Erstmal sorry für die ungenaue Beschreibung. Zunächst einmal war ich mir einfach nicht sicher, ob mit der Session überhaupt eine http-Session gemeint ist, dem scheint aber wohl so.

Nun zum Request: Der Code ist laut Eclipse völlig valide, alles tutti, nur erkennt er den request-Befehl nicht, weil er nirgends deklariert wurde, logisch. Fraglich wäre natürlich jetzt:

1) Wo muss der request deklariert werden?
2) wie erstelle ich eine request-Instanz bezogen auf mein Beispiel (welche Parameter müssen übergeben werden)?

Wobei ich hier auch vermute, dass ein HttpRequest gemeint ist, welcher linked-J-bezogen ist.


----------



## nillehammer (1. Mrz 2012)

Ein HTTP-Request wird in mehreren Schritten vom Webcontainer (bspw. Tomcat) verarbeitet, bis der Response zurück an den Browser gesendet wird. Während dieser Verarbeitung will man ja möglicherweise Variablen/Werte (zwischen-)speichern. Dafür gibt es drei Möglichkeiten, die sich in ihrer Sichtbarkeit und in der Lebenszeit unterscheiden. Diese Möglichkeiten nennt man Scopes:

Request: Variablen leben bis zum Versand des Responses und sind nur bei der Bearbeitung des entspr. Requests sichtbar. Hier liegen z.B. GET- und Post-Parameter drinnen.
Session: Manche Werte will man auch zwischen Requests behalten (bspw. Login-Infos eines Users). Diese Werte leben, solange eine Session offen ist. Eine Session ist i.d.R. vom ersten Aufruf irgendeiner Seite bis zu einem bestimmten Ende-Ereignis (automatischer Timeout/User loggt sich aus/ User schließt den Browser) aktiv
Application: In ganz seltenen Fällen will man sogar Daten über die Lebenszeit einer Session hinaus speichern oder global verfügbar haben. Dann nimmt man Application.

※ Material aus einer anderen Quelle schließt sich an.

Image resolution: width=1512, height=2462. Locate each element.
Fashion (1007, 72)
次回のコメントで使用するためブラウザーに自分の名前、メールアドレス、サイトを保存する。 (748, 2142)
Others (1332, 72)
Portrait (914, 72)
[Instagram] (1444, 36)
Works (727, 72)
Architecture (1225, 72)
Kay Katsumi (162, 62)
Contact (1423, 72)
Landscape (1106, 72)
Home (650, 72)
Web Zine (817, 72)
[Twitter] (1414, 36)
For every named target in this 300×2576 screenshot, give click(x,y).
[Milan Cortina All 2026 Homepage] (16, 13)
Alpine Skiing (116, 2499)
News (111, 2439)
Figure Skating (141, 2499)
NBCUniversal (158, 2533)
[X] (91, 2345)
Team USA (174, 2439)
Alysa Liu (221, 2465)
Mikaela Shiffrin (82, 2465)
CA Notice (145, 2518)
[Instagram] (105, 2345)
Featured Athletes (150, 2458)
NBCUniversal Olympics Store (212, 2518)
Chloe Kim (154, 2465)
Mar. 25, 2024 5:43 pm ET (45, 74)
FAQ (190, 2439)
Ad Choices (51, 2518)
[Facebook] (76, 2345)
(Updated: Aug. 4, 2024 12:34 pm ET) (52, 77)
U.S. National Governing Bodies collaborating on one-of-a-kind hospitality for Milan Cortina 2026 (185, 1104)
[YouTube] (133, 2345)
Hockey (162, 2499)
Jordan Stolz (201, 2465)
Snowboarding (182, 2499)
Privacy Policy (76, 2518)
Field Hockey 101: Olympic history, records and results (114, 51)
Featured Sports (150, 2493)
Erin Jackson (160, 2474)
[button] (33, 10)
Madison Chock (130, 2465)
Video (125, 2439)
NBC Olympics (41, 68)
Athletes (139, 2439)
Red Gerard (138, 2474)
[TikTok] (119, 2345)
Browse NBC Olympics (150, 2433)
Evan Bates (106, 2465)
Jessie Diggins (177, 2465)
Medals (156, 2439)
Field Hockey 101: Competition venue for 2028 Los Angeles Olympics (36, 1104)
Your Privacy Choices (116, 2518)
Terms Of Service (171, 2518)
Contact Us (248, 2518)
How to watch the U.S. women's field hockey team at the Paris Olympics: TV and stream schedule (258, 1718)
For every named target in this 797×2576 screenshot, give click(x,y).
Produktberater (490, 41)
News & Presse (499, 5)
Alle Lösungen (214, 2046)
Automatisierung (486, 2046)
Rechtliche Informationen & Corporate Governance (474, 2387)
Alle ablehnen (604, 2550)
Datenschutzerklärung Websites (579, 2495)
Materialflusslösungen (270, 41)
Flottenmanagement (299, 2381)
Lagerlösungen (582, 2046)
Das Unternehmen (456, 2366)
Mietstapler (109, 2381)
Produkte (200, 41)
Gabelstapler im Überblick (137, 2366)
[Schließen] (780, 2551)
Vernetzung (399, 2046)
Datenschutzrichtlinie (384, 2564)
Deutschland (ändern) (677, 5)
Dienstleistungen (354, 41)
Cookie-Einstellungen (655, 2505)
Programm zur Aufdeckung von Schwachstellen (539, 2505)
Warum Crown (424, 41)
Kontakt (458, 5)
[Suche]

> eine Session vorgeschaltet, aber bin mir bezüglich der Richtigkeit nicht sicher und zudem wird der Requestbefehl nicht erkannt. Ich wäre hier für Lösungsvorschläge sehr dankbar.


Das war schon der richtige Ansatz. Bei "request" handelt es sich aber nicht um einen Befehl, sondern einen Methoden-Parameter vom Typ HTTPRequest, der in den doXXX (doGet, doPost etc.) übergeben wird. Nutztz Die LinkedIn-API plain Servlets oder hast Du ein anderes Framework? Da sind die Methodennamen oder der Weg, sich einen HTTPRequest zu besorgen, möglicherweise anders.


----------



## nillehammer (1. Mrz 2012)

> 2) wie erstelle ich eine request-Instanz bezogen auf mein Beispiel (welche Parameter müssen übergeben werden)?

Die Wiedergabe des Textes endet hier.